Solomon, the writer of Wisdom would tell us the same. He speaks of that wickedness that tends to dominate our interior when we neglect it. He portrays for us in many ways the image of the true Israelite. Yet, the wicked ones, who claim power and wisdom, are doing everything to undo him and to expose him as a fraud, not realizing that they are the frauds in it all. They don’t quite know what to do with themselves because once Solomon does his own work and gets his own house in order, they no longer have control or power over him. It’s what pushes them to try to undo him and prove him as a fraud. Yet, Solomon has nothing to prove. Solomon recognizes his own wickedness and has learned to reconcile it within himself. War, conflict, division, and all the rest continues to plague us on all levels because we refuse to get our own house in order. It’s easier to blame and to allow our own “wickedness” to come out towards others, all along emptying of us of the very fullness of life that we desire within our own interior life. We begin to separate ourselves from our own humanity and cast our sin upon the other.
We need to get our own house in order. The invitation of Jesus this evening is the invitation to each of us, to come inside the house. Sure, we often fear that place within ourselves, but it’s the only path towards healing and reconciliation and a change of heart. The path of discipleship is not only of service but of humility and that humility is revealed in the interior wisdom when we begin the oft painful process of getting our house in order.

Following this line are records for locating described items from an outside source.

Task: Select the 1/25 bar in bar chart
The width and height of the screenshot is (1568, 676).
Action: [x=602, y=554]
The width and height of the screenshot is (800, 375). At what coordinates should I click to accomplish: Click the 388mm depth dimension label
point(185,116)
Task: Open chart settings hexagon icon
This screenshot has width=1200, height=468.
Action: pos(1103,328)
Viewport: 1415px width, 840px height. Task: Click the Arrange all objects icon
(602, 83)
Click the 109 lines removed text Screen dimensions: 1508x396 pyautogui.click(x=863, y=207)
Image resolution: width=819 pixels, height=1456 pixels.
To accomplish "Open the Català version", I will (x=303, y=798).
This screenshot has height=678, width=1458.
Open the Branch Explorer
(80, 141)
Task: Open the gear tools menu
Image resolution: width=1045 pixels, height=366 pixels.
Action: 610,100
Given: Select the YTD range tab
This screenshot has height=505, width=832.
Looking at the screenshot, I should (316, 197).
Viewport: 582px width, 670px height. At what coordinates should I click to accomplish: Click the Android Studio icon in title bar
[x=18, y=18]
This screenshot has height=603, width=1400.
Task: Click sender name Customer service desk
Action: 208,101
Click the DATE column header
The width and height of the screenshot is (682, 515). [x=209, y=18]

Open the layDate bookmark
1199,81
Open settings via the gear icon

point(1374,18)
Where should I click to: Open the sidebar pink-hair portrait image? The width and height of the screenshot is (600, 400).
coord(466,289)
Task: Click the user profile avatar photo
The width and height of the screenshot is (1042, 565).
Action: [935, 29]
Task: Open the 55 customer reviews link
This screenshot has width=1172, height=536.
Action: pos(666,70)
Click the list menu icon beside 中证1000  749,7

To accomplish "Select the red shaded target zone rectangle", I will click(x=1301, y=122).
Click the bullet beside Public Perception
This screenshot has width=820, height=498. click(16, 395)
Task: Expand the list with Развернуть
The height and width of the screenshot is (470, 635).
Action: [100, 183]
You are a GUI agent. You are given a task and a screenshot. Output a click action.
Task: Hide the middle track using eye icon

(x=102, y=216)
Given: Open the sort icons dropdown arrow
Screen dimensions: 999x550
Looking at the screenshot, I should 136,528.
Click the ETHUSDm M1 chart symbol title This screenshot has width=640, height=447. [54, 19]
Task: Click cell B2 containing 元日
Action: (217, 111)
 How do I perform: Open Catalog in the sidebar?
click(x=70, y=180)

We pray for the grace this day to enter the house over and over again, to our own interior lives and confront our own wickedness that torments us as it did the ideal Israelite and will certainly torment the disciples as they face Jerusalem. The appearance of humility and wisdom is just not enough. It continues to reveal how bankrupt our culture can become and that culture in turn influences our politics and our Church. We become what we hate and settle for lies over the stream of wisdom that flows within the house, our very hearts. We all desire that fullness of life but it will never come by focusing solely on the exterior world of power, success, wealth, and all the rest. They will only leave us more anxious and empty. The fullness of life we desire lies within, when we can live our lives from the inside out.